### Selected excerpt
Missing Markdown part or _report.md means the sample failed or is blocked. Do not count it as a partial success for release gating.

For each attempted sample, record at least:

  • Source filename.
  • Command run.
  • Exit code.
  • Generated Markdown path.
  • Generated _report.md path.
  • Warning count and final status.
  • Math renderability failures or checker-unavailable count.
  • Table fallback or degradation count when available.
  • Missing or broken asset link count.
  • Page coverage when available.
  • Doctor status and any GPU/PyTorch/model/cache warnings.

Fixture Coverage Notes

Local fixture coverage should include these risk categories where samples are available:

  • Simple digital PDF with a text layer.
  • Math-heavy PDF.
  • Multi-column or complex reading order.
  • Table with formulas.
  • Figure, caption, or extracted asset links.
  • Korean or non-ASCII filename/path handling.

Observed local fixture map as of 2026-05-11:

Local sample Fixture risks covered Notes
samples/FourNodeQuadrilateralShellElementMITC4.pdf simple digital PDF, math-heavy engineering content, table/formula risk Small sample suitable for first optional MinerU smoke validation.

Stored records
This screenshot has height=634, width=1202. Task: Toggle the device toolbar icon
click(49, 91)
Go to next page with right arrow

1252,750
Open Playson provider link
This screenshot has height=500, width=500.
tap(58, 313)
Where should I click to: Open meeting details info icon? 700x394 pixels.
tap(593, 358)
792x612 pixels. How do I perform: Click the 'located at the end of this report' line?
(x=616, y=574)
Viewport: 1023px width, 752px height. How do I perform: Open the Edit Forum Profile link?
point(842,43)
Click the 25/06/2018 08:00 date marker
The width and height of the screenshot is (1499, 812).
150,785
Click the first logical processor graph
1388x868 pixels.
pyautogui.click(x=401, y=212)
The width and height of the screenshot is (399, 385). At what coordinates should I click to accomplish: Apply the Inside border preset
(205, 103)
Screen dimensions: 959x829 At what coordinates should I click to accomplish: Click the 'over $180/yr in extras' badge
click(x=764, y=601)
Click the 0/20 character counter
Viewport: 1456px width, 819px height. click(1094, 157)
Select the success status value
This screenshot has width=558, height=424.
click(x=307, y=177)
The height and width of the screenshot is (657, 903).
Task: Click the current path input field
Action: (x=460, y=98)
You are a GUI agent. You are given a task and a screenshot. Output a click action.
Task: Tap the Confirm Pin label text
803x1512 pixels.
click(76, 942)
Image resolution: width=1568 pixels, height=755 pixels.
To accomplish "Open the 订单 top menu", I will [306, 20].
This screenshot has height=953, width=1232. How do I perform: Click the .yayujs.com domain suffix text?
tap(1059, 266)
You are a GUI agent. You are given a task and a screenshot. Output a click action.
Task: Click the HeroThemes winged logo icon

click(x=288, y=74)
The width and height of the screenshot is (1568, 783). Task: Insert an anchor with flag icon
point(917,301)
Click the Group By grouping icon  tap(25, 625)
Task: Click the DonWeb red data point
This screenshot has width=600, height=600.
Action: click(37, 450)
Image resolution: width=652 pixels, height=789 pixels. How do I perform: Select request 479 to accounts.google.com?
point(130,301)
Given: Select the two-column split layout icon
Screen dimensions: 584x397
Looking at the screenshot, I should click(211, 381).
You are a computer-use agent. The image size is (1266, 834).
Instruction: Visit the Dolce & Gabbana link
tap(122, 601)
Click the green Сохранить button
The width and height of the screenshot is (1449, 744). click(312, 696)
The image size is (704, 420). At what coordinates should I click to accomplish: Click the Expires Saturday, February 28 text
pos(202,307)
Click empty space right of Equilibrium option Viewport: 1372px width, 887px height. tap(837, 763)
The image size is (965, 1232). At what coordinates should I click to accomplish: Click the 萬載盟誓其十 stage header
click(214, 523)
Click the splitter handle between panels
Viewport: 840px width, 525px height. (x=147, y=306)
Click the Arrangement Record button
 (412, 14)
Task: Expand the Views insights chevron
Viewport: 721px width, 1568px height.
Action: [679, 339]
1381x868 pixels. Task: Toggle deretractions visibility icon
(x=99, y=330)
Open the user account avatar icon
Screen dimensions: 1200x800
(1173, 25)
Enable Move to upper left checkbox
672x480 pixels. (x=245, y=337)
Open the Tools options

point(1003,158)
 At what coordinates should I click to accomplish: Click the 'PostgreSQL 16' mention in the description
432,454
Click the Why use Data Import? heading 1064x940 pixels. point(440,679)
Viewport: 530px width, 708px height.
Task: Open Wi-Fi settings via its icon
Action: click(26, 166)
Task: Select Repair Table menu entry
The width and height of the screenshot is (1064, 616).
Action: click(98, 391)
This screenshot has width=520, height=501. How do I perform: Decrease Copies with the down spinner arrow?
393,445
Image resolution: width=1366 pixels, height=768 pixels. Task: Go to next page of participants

### Tasks to perform
[1] Extract the passage of the sample validation notes running from "Missing Markdown part" to "coverage when available.".
[2] List every risk category that the sample validation notes say local fixture coverage should include.

### Results in order
[1]
Missing Markdown part or _report.md means the sample failed or is blocked. Do not count it as a partial success for release gating.

For each attempted sample, record at least:

  • Source filename.
  • Command run.
  • Exit code.
  • Generated Markdown path.
  • Generated _report.md path.
  • Warning count and final status.
  • Math renderability failures or checker-unavailable count.
  • Table fallback or degradation count when available.
  • Missing or broken asset link count.
  • Page coverage when available.

[2]
- Simple digital PDF with a text layer
- Math-heavy PDF
- Multi-column or complex reading order
- Table with formulas
- Figure, caption, or extracted asset links
- Korean or non-ASCII filename/path handling